··· Supplied records ···
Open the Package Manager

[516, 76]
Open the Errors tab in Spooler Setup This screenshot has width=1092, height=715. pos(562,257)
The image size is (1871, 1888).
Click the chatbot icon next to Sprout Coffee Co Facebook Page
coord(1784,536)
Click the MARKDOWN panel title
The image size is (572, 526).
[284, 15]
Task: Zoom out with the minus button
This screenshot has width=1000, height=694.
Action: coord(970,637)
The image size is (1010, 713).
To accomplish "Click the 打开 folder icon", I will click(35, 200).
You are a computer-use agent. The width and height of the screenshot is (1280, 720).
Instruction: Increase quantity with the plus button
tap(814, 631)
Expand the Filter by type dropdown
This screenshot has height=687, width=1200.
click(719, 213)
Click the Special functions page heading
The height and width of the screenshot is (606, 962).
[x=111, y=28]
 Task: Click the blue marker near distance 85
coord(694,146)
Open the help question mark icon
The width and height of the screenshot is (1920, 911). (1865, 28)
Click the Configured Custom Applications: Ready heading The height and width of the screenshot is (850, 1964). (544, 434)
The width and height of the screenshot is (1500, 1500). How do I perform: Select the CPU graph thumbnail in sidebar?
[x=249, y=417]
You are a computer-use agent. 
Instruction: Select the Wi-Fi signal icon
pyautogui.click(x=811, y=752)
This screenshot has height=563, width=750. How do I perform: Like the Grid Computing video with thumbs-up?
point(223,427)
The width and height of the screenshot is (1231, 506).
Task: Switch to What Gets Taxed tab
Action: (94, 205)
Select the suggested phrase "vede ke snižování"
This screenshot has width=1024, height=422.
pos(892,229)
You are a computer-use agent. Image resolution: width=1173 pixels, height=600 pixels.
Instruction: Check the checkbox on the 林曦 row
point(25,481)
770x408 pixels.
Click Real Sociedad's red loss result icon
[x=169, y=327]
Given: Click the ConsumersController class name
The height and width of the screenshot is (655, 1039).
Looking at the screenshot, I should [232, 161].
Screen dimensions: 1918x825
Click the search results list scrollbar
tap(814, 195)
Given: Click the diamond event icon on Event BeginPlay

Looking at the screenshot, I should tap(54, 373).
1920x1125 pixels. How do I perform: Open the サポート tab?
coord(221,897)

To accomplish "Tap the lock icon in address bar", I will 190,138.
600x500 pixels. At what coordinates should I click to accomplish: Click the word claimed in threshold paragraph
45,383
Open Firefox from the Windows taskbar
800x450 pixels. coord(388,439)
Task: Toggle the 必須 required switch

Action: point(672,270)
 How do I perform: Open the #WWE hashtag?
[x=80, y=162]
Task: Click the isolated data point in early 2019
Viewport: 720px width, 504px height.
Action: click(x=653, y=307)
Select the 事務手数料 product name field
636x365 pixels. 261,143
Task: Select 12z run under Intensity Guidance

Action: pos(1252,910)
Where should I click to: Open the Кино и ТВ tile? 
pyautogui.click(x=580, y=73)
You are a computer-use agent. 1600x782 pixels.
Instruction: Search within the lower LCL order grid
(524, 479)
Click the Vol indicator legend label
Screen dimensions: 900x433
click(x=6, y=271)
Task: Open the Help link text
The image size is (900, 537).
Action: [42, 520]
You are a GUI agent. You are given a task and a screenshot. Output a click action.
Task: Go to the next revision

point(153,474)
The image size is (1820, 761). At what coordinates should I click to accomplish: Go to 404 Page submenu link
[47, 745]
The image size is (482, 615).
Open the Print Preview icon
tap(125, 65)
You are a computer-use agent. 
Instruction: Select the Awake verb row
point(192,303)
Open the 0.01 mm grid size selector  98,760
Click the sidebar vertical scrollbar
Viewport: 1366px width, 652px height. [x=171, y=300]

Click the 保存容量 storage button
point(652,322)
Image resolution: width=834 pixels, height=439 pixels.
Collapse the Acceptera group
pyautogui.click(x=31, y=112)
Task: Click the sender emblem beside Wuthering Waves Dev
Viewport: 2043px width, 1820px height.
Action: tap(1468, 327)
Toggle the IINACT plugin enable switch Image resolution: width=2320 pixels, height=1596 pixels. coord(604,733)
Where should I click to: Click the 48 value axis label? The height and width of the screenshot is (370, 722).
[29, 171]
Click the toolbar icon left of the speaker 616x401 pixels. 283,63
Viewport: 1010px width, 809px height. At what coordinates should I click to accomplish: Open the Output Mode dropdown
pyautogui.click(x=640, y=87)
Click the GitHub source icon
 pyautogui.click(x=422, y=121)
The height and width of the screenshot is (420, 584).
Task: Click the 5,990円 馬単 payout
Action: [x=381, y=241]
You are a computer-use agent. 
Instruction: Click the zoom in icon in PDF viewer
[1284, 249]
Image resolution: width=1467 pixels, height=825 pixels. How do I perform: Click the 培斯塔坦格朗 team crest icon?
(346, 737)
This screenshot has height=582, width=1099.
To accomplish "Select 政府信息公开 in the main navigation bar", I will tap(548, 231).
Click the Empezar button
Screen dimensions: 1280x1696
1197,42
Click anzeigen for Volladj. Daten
···
Only the lines containing "agent" are needed; copy each of them from the data.

## Result below
You are a computer-use agent. The width and height of the screenshot is (1280, 720).
You are a computer-use agent. 
You are a computer-use agent. Image resolution: width=1173 pixels, height=600 pixels.
You are a computer-use agent. 1600x782 pixels.
You are a GUI agent. You are given a task and a screenshot. Output a click action.
You are a computer-use agent. 
You are a computer-use agent. 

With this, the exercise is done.